This fine young fellow is experiencing the
Trolley Problem. His father has asked him to decide which way the train should
go. One path kills one toy person, the other kills five. He simply moves the
one toy person to the track full of toy people and with much delight pushes the train over all of
them.
The Trolley Problem is an
example of a thought experiment in ethics. The problem asks you to decide which
is most ethical – allowing five people to die or causing the death of one in
order to save the others. As is typically true of thought experiments there is
no correct answer.
We really do
not need to be philosophers to invent a dilemma such as the
Trolley Problem. We are self-centered sinners living in a sinful world. Our
lives create ethical problems all around us. When we are particularly
self-centered we simply ignore the dilemma in the name of “rights.”
One such
dilemma is abortion.
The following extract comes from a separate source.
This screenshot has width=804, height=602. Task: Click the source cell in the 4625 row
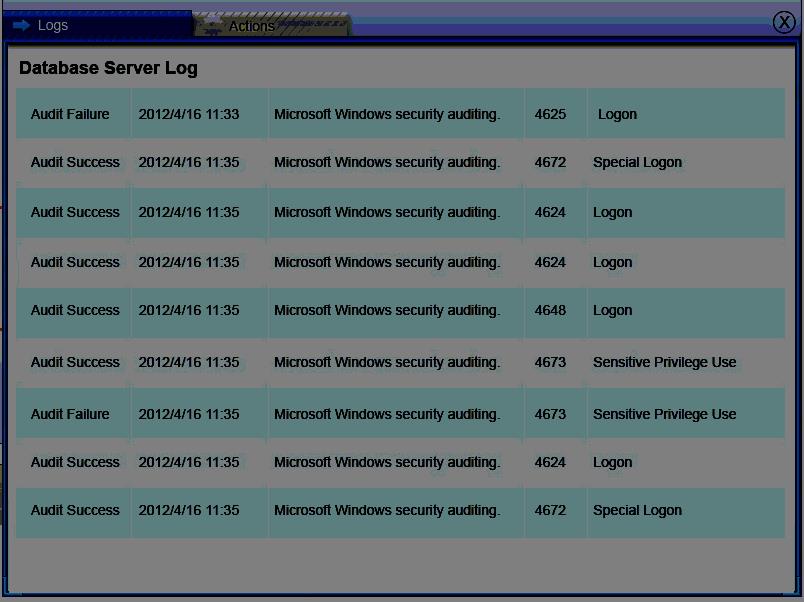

Abortion is an easy choice when we think we are granting freedom.
It is an easy choice when we feel we are champions of human rights. It seems so
right to allow someone choice over life decisions when we only consider the
life of one person.
But abortion
is not about the life of one person. It is its own trolley problem. Do we end
the life of one baby in order to preserve the quality of life of one woman and
possibly her family?
I suspect
that abortion is rarely a thoughtless decision. It costs money, it may have
health repercussions, it changes a woman’s life much as a pregnancy does. Yet,
it is only possible if we forget the second life on the other decision track.
For many
women who undergo an abortion, to not do this procedure would create much
hardship. Some women feel they cannot afford a child, some do not want to
make this life change, some do not feel
they can be a mother to a child with a
disability, some women are battling an illness that may take their life if
their pregnancy continues. Abortion is not an easy problem. It only becomes an easy
solution when we forget the life of the child.
This is the ethical
dilemma of our times. How can we call ourselves tolerant when our tolerance
only extends to those who live outside the womb? How can we call ourselves
ethical when we make it legal to kill those who cannot cry out for help? How
can we call ourselves human when we care nothing for the lives of these
infants?
We have simply erased the ethical problem by erasing the existence of
the life. We have
decided that life begins when a woman decides she wants the baby. Life does not begin at conception, it does not begin at birth. It begins with the decision of a mother to want, to be happy, to accept. There is no science found here.
This makes
no sense. It is a thought experiment that is resolved by making the decision to
not think, to not consider, to not care.
This
ignoring of a life does not seem to stop with the unborn child. Once we can
make the decision to allow this death it becomes easy to encourage others to
die. Those who have lives we do not wish to have should want to die. We do not have to decide for them to die; we do not have to do the killing. We will just let them realize their life is not valued and then they will want to die. We might work hard to stop some suicides, but look the other way for the self-induced death of those whose lives we no longer value. Death becomes a friend, or at least a solution, instead of the enemy we know it to be.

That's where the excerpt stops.